It’s a mistake to assume (as some do) that our method is only appropriate to large business.

I think the reason some assume this is that our method inevitably involves the employment of sales support personnel.

The easy (but unhelpful) answer to this concern is to point out that if you can’t afford to have a salesperson fully utilised (by building a sales support function) then it’s questionable whether you can afford that salesperson in the first place!

The good news is that our approach *is* applicable to small business.

The reason why is simple. Our method precedes from a recognition of finite sales capacity (salespeople’s time).

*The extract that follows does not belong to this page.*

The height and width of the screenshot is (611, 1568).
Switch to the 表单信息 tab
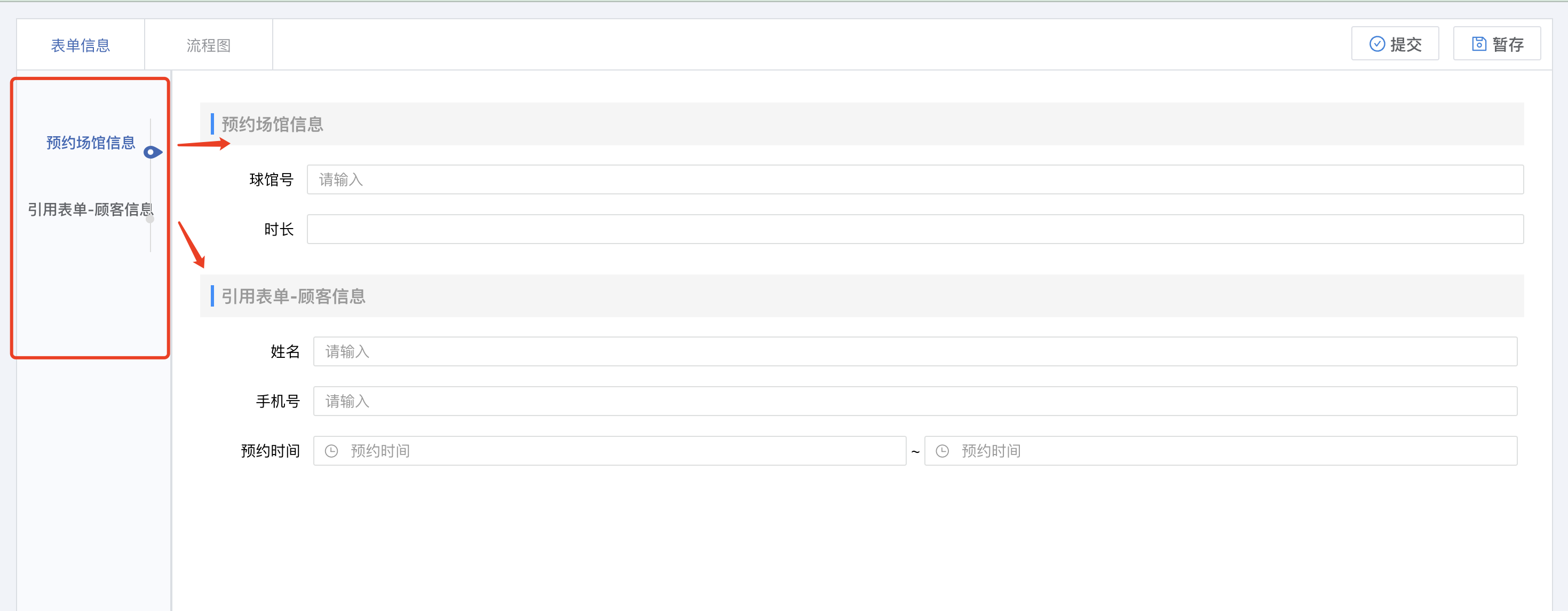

Traditional approaches (implicitly) assume infinite capacity (which is a sure recipe for rapid failure in small business!).

When advising small businesses, I typically recommend the following:

  1. In the first instance, nominate the Managing Director as the salesperson
  2. Nominate a minimum weekly capacity for the Managing Director (say, 5 appointment slots a week)
  3. Spend the money saved by not employing a salesperson to employ a Sales
    Coordinator
  4. Make it clear to the Sales Coordinator that his or her sole responsibility is to ensure that every one of these 5 slots is filled, every week
  5. DO NOT ALLOCATE ANY OTHER RESPONSIBILITIES TO THE SALES COORDINATOR
  6. Source sales opportunities from existing client base, from networking and from direct mail campaigns (there should be no problem generating the small number of opportunities required at this point)
  7. Add the operational personnel required to handle the additional work generated by these 5 appointments per week. DO NOT allow the load on the Managing Director’s time to increase.
  8. When justifiable, add the Promotional Coordination function When the opportunity buffer is large enough to easily generate 20 appointments a week for a full-time salesperson, employ this salesperson (and not before).
  9. Have the new salesperson ‘puppy dog’ the Managing Director until he or she has acquired the necessary capability. Use the Managing Director’s numbers (T/ASC) as the benchmark against which to measure the new salesperson.
  10. Give the Managing Director a day off!

This is exactly the process we used to build our own sales process. We have six full-time employees in our sales process as follows.

  1. One Salesperson (me)
  2. One Sales Coordinator
  3. One Promotional Coordinator
  4. One Event Coordinator
  5. Two Business Analysts
  6. Note the leverage (salesperson : sales team members) 1 : 6.

And we *still* haven’t replaced me as salesperson!